No one is honored for what they've received. Honor is the reward for what has been given.

(in reply to abuddingdom)
Profile   Post #: 18
RE: local BDSM community - 11/6/2009 4:19:31 PM   
Surrenderwithin


Posts: 368
Joined: 10/8/2006
Status: offline
I do not see how a lack of participation in the local community has stunted my growth within my power exchange relationship. I have been very active in our local community as well as very inactive, depending on various things going on in our life. However, I do not feel that the years of being active helped us in establishing our relationship; beyond the fact that we met at a local munch. After meeting, we stepped away from the local community for about a year and a half. This enabled us to really get to know each other and establish a strong bond and foundation upon which to build.

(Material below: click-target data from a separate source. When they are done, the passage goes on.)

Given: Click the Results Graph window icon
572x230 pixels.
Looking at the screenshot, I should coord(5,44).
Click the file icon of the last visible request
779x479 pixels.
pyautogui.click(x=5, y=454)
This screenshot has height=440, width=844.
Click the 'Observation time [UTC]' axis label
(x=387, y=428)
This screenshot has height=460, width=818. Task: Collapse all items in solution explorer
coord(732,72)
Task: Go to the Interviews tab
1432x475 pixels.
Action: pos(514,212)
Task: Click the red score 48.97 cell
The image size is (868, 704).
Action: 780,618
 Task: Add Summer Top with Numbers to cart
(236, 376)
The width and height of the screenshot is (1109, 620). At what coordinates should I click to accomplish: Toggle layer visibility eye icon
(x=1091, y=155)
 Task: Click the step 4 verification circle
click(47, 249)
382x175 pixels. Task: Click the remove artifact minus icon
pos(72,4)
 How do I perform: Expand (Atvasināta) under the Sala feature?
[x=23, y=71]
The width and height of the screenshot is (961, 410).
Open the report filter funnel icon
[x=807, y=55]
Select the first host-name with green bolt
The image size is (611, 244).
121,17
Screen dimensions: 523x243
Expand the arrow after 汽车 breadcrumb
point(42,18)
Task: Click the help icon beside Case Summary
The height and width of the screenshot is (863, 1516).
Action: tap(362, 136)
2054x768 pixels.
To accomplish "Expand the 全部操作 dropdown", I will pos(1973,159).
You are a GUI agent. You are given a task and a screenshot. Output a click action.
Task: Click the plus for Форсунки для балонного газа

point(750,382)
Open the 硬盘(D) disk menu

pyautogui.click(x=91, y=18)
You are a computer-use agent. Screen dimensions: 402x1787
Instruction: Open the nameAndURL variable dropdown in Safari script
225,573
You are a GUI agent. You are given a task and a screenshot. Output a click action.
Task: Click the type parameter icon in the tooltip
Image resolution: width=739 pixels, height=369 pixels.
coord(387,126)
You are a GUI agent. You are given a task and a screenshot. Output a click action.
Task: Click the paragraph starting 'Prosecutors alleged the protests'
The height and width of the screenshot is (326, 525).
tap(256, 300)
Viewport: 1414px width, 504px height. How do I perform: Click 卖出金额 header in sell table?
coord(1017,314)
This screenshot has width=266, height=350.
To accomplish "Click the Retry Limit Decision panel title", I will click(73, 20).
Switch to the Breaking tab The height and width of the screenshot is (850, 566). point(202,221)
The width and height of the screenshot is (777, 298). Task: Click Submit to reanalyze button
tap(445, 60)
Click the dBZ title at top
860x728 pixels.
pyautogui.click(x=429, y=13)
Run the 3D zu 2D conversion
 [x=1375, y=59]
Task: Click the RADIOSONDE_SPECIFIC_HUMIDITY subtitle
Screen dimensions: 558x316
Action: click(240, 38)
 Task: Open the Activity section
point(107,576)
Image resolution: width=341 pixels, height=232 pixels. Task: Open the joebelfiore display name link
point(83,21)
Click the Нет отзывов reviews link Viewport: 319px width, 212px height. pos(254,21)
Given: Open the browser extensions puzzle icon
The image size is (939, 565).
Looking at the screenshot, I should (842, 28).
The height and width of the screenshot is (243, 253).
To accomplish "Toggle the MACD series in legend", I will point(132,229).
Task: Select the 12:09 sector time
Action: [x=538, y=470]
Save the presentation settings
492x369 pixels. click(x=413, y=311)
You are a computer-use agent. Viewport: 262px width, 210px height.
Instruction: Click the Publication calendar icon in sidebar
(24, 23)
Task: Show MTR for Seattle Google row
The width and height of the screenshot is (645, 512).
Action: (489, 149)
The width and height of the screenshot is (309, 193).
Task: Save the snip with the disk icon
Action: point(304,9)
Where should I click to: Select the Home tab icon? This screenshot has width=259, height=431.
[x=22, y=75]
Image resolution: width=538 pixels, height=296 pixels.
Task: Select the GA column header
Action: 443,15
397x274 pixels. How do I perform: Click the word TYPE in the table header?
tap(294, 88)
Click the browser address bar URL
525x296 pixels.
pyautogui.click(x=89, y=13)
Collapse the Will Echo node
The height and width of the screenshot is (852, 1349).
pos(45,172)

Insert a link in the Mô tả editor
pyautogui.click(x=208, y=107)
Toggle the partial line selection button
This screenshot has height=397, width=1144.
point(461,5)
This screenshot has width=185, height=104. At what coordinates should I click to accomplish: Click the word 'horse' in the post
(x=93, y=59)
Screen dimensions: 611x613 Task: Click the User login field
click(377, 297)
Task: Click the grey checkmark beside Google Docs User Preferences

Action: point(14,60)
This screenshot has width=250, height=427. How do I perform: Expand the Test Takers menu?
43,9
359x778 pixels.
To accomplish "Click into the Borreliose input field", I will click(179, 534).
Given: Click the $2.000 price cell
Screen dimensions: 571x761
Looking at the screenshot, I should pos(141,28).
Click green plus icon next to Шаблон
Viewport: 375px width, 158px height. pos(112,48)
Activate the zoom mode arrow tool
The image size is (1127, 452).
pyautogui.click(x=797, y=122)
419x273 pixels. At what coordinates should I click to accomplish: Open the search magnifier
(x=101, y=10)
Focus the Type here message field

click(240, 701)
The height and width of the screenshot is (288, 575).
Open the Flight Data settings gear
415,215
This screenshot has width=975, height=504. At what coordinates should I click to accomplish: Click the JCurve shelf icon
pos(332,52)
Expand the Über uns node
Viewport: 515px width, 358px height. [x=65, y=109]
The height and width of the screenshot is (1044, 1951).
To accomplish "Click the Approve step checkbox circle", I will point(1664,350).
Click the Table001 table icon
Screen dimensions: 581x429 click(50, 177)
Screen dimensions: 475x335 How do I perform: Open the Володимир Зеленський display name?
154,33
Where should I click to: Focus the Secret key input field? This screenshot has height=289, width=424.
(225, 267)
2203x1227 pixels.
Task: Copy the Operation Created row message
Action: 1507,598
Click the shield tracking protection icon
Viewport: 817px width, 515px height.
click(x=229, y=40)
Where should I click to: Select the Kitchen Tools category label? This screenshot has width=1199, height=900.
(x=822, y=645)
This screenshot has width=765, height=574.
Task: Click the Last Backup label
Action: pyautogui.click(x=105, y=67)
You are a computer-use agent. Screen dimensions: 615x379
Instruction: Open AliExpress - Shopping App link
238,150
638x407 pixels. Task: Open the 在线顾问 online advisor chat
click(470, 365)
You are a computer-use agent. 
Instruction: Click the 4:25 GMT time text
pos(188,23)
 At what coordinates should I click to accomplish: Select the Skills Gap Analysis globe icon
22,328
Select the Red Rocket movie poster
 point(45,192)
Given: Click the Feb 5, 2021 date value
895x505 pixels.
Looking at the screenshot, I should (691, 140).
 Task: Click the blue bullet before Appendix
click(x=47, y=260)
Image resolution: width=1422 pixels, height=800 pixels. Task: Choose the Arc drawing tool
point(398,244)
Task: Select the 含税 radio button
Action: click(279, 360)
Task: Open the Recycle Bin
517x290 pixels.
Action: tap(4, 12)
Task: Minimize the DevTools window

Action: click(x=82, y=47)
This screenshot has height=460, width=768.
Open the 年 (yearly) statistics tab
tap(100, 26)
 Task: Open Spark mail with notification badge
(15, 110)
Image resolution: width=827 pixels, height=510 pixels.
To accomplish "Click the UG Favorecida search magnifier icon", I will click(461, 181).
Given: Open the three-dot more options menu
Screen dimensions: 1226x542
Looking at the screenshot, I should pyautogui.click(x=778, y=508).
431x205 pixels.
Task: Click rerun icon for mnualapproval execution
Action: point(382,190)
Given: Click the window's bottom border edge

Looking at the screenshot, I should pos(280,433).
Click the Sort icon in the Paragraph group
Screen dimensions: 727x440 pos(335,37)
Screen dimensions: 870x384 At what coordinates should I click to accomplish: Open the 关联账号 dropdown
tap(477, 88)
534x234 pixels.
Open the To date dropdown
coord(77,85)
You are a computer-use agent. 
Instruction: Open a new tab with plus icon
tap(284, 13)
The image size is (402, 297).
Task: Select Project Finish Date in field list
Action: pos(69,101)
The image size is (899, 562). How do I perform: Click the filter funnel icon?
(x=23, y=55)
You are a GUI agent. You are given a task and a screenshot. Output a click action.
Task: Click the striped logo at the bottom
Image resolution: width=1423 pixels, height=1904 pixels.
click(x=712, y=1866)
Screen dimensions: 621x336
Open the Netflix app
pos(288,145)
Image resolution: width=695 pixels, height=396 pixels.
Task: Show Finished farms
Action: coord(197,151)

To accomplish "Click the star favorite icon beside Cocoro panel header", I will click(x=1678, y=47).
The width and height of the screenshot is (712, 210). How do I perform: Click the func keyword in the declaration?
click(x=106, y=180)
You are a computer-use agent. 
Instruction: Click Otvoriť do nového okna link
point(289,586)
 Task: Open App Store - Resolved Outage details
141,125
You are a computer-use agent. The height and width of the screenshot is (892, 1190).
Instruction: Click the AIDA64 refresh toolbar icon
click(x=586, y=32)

_____________________________

"There are 2 kinds of strengths: the strength to lead, and to follow; the strength to control, and to yield. There are 2 kinds of power: the power to strip another's soul bare, and the power to stand naked." - Yaldah Tovah
*15 Nz Pts*

(in reply to eyesopened)
Profile   Post #: 19
RE: local BDSM community - 11/6/2009 4:25:11 PM   
lilgirl2008


Posts: 73
Joined: 1/4/2008
Status: offline
I have had good and bad experiences within the local community here in Chicago. I have belonged to every dungeon at one point or another. I go to sloshes and munches and enjoy meeting new people. I avoid drama. I don't tell people too much about my personal life, that seems to cut down on the drama. I do like to play in public so that is someting that is important to me. I think its a great way to meet people, much better then on the internet.